Emin Bülent Serdaroğlu.
Emin Bülent Serdaroğlu.

17 Ocak 1909. Şehir derbilerinin şahikalarından sayılan Galatasaray-Fenerbahçe rekabetinin başladığı gün. İlk kez Papazın Çayırı’nda (Union Club Sahası) karşı karşıya gelerek ezeli rekabetin fitilini ateşleyen iki efsane kulüp arasında oynanan bu tarihi maçı, 2-0’lık skorla Galatasaray kazanacaktı. Goller, takım kaptanı sol açık Emin Bülent Serdaroğlu’ndan gelmişti. Derbi tarihine geçerek, adını unutulmazlar arasına yazdıran vatan şairi bir kaptanın hikâyesi burada bitmeyecekti elbette. Çünkü aklı-kalbi edebiyatta, şiirde ve Türk ülkesinin akıbetindeydi. Soyadını aldığı dedesiyle, yani Kırım Savaşı başkumandanı Serdâr-ı Ekrem Ömer Paşa’yla başlayan bir kaderdi bu. Serdaroğlu’ydu, bunu hiç unutmadı.

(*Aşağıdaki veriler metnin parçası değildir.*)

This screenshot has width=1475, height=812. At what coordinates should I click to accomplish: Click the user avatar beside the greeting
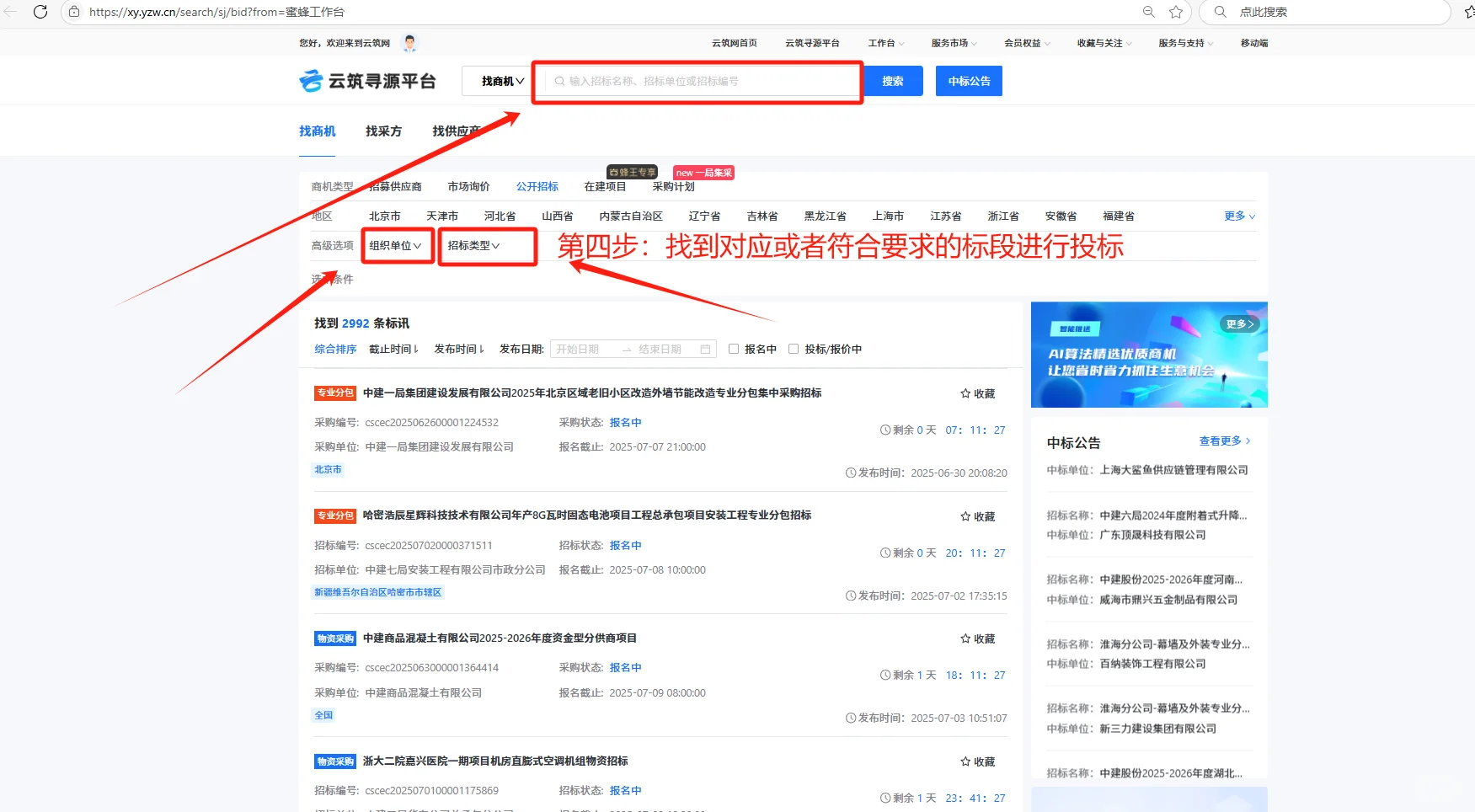coord(409,42)
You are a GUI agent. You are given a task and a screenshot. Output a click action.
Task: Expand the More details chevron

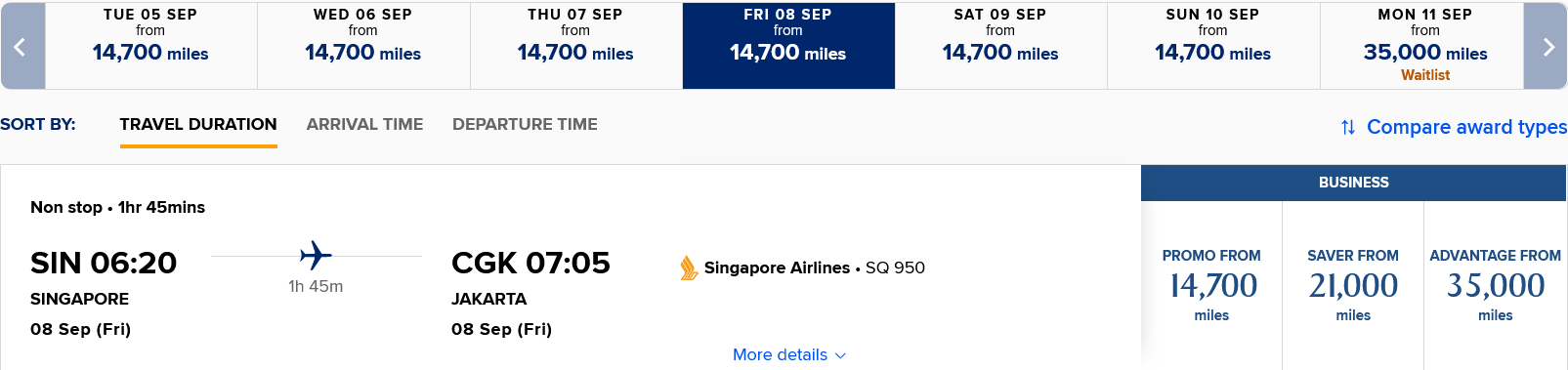coord(841,355)
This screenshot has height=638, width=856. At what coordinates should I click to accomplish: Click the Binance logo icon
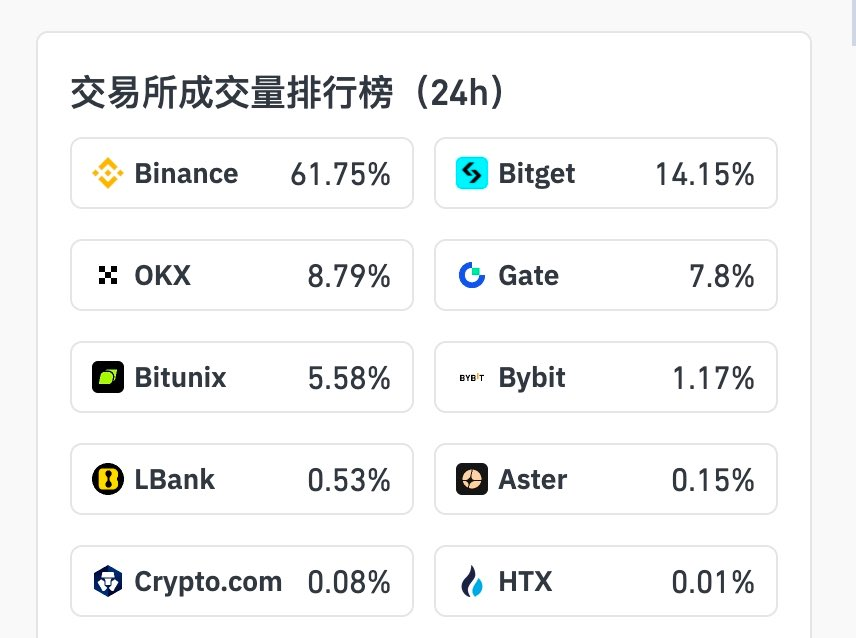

  • “Öyle çelimi yerinde bir atlet yapılı koşucu
  • ve öyle çalımı yerinde sert bir oyuncu idi ki,
  • onun varlığı ile hepimiz öğünç duyuyorduk!
  • Birinde ‘yedi evliya kuvveti vardır’ dedikleri sözün mânâsını,
  • Emin’in maçlarda oyun oynar gibi değil,
  • fütûhat devrinde kaleye akın eder bir gazâ arslanı gibi
  • imanlı saldırışında görürdük.”
  • Ruşen Eşref Ünaydın

Emin Bülent, 1886 yılında Devlet-i Aliyye topraklarının incisi Halep’te, Halep Valisinin kızı Hayriye Hanım ile Miralay Ömer Muzaffer Bey’in ilk çocuğu olarak gözlerini dünyaya açmış ve bu itibarlı mensubiyeti, Çamlıca Altunîzâde İlkokulu'nda başlayacağı eğitim hayatını, önce Kandilli Şemsülmekâtip’e, ardından yaşantısını değiştirecek olan Galatasaray Sultanîsi’ne değin ulaştıracaktı. Dokuz yaşındayken kaybettiği annesinin acısını ömrü boyunca en derininde duymaya devam eden bir çocuk. Erken yaşlarda gönlünü kaptırdığı spora ve şiire hayatını adamasında bu acının anlamlı bir yeri vardı muhakkak. 1905’te Mekteb-i Sultani’den (Galatasaray Lisesi) mezun olmasının akabinde en yakın arkadaşı Ali Sami Bey’in (Yen) bir spor kulübü kurma fikrini destekleyerek liseden arkadaşlarıyla birlikte amacı ‘’Türk olmayan takımları yenmek’’ olan Galatasaray Spor Kulübü’nü (Galatasaray Terbiye-i Bedeniye Kulübü) kurarak, bir efsaneyi başlatacaklardı. Artık hayatında yalnızca şiir, futbol ve Galatasaray vardı.

Kin şairi

Şairliği, nihayetinde 1910 yılında yazdığı Kin şiiriyle arşa ulaşır.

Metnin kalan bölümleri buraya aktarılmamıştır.